:: Written problem ::
Extract every line of the listing that contains the string "settings", matching its case exactly.

:: Records provided ::

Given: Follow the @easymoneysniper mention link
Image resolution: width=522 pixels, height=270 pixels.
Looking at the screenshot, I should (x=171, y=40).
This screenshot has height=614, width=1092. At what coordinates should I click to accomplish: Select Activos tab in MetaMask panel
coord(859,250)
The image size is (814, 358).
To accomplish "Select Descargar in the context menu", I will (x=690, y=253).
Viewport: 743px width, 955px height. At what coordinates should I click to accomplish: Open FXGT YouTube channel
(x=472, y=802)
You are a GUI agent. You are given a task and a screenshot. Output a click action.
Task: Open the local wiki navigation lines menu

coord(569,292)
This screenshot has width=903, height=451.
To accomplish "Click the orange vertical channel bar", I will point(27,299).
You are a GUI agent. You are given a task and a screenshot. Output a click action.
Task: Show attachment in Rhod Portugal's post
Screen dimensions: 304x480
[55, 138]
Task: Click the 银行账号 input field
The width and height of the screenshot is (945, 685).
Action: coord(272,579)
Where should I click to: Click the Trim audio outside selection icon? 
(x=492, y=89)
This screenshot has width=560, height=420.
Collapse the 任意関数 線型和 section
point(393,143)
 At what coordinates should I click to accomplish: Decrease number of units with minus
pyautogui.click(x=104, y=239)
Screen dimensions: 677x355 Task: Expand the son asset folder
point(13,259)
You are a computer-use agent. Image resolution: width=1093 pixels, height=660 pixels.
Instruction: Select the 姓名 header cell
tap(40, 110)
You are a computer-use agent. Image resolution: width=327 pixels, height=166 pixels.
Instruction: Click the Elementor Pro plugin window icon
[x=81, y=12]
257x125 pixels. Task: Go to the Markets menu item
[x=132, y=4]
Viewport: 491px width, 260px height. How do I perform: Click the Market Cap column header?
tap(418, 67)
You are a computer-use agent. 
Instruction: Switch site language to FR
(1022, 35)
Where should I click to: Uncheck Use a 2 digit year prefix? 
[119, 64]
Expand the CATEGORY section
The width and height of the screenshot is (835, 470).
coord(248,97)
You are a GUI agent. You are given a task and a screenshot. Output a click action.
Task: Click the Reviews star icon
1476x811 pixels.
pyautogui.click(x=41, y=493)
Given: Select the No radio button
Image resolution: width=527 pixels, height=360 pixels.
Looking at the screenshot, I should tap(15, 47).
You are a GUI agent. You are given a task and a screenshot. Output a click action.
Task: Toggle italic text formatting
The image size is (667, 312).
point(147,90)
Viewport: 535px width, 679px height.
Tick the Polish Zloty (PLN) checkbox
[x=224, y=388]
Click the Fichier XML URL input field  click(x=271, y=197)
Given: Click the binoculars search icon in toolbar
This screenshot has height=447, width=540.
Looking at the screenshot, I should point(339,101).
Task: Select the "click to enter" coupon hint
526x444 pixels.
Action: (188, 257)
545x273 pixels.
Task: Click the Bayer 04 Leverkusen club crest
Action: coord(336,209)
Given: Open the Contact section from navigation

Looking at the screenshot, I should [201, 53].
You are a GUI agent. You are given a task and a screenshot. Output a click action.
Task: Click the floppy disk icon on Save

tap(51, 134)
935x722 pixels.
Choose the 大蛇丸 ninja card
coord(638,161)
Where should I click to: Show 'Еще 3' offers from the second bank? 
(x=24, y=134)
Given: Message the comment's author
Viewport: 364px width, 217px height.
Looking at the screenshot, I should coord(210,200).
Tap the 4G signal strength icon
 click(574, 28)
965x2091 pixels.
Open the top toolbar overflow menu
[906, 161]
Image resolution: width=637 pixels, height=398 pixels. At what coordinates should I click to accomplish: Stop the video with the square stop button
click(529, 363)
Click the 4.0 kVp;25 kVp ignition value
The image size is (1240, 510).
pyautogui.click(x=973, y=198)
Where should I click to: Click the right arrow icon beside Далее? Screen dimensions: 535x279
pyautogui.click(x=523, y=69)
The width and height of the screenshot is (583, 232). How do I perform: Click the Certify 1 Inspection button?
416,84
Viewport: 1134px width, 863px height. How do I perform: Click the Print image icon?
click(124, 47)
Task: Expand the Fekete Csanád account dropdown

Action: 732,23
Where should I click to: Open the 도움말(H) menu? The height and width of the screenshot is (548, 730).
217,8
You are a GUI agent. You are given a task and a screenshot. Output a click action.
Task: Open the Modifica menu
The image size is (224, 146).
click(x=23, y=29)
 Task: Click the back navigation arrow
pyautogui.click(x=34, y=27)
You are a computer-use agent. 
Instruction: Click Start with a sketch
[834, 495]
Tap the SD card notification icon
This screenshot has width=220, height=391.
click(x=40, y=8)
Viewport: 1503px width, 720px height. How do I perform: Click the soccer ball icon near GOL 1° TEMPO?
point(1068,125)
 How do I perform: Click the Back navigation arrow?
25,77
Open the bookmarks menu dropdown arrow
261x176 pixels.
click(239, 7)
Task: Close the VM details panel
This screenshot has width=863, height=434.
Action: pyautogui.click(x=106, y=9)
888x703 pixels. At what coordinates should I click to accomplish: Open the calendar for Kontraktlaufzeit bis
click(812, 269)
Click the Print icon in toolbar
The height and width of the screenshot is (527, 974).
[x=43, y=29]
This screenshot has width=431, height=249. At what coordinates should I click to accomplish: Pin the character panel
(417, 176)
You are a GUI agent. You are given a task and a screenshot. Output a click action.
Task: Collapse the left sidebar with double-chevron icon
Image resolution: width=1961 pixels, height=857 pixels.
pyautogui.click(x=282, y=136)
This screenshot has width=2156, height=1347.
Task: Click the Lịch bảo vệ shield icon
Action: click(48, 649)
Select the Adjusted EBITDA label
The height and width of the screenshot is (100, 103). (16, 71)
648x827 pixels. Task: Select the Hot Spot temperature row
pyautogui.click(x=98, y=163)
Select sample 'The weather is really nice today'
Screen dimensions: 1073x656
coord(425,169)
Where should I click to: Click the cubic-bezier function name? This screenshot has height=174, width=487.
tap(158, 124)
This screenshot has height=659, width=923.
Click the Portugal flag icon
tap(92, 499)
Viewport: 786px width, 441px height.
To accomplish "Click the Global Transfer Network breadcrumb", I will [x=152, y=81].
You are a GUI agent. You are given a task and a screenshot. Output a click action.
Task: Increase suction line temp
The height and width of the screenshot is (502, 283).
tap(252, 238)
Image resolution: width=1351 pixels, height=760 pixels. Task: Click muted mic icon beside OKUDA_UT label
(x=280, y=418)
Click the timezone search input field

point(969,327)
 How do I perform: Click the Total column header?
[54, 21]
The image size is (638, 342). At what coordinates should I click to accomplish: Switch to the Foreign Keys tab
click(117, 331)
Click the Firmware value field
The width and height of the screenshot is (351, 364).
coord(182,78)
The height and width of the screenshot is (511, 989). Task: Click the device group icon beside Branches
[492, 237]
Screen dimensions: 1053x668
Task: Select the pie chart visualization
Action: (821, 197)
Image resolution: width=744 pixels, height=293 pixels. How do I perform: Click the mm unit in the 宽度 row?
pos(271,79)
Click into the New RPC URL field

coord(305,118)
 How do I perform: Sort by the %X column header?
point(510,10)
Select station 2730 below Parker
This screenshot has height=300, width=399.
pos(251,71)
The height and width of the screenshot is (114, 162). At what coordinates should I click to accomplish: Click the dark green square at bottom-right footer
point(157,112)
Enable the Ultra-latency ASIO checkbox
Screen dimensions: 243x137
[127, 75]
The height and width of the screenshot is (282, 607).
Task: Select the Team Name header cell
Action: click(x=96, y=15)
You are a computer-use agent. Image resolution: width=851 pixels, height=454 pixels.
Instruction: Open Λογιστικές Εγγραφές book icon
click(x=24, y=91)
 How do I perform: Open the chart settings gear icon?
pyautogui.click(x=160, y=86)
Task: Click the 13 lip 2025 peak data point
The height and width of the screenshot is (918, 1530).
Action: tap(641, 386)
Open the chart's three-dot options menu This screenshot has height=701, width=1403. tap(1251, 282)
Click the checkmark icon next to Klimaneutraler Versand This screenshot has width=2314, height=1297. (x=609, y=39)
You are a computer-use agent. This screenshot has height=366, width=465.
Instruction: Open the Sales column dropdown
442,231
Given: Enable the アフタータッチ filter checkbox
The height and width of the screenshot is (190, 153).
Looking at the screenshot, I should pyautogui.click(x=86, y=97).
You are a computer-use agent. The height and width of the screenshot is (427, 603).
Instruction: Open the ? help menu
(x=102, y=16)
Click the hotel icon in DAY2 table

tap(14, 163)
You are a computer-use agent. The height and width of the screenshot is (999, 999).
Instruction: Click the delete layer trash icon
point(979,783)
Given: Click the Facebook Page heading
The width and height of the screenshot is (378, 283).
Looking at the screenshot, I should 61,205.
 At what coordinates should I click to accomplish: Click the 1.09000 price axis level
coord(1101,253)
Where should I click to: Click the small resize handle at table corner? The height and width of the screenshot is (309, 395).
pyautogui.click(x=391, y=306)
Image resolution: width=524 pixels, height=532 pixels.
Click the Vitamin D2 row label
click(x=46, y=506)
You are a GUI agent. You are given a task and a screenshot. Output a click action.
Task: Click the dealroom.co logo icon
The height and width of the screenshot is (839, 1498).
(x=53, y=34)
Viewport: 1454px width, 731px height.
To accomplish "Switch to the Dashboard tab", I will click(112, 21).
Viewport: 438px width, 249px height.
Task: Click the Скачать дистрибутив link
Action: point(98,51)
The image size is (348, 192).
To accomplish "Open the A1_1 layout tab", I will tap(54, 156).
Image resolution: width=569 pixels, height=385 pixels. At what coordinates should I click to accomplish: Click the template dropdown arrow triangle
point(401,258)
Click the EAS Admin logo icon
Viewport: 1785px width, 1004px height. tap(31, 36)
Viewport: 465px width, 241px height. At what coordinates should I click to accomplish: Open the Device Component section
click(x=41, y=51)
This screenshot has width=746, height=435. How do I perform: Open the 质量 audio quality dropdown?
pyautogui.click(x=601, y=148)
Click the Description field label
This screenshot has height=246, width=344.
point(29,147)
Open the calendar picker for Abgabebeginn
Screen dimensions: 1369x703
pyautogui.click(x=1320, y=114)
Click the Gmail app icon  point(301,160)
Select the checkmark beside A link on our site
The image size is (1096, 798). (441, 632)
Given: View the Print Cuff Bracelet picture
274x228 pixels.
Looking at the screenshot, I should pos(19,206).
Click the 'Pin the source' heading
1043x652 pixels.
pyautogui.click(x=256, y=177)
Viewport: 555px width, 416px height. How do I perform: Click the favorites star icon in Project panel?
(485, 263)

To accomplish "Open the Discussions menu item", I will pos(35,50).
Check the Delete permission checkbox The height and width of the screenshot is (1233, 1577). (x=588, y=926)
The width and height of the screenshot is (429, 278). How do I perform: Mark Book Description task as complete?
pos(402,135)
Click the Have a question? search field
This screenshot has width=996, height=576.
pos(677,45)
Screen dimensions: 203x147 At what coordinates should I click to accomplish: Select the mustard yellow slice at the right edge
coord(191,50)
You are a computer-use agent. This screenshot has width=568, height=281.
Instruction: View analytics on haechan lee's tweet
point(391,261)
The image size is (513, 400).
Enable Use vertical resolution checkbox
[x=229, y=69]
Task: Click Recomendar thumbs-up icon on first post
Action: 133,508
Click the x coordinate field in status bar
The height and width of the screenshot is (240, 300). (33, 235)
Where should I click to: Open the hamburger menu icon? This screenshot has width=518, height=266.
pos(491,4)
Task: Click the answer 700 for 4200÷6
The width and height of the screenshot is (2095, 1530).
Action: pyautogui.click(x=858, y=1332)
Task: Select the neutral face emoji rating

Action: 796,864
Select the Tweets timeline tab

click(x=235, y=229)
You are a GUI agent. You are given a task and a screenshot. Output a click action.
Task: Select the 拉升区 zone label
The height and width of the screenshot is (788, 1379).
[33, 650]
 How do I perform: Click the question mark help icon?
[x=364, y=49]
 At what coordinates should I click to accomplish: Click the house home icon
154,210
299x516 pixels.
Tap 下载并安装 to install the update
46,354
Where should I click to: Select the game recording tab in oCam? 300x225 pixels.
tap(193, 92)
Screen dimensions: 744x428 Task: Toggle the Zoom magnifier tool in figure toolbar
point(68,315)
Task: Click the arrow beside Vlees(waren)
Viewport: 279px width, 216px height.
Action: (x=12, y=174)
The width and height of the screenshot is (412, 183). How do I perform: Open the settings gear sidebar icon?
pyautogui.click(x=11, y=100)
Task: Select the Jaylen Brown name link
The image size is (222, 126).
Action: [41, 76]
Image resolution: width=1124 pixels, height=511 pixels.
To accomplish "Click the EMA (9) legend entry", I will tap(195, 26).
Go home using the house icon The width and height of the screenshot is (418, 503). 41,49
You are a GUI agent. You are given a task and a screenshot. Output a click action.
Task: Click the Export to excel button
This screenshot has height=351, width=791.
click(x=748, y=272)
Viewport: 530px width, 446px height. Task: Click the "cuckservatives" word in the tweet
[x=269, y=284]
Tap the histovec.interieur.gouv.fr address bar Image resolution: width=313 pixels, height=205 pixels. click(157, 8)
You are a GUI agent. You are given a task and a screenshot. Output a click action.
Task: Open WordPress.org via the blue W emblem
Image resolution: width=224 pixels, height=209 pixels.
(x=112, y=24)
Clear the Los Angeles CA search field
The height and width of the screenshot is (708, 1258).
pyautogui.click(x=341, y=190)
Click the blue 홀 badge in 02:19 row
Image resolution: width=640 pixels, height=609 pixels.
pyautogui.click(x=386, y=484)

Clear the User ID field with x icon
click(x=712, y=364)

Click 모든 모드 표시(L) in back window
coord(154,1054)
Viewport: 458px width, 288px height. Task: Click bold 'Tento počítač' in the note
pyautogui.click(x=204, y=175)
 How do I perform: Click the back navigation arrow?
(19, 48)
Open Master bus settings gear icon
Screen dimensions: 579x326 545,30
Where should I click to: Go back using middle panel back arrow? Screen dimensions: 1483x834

:: Written answer ::
 How do I perform: Open the chart settings gear icon?
The width and height of the screenshot is (412, 183). How do I perform: Open the settings gear sidebar icon?
Open Master bus settings gear icon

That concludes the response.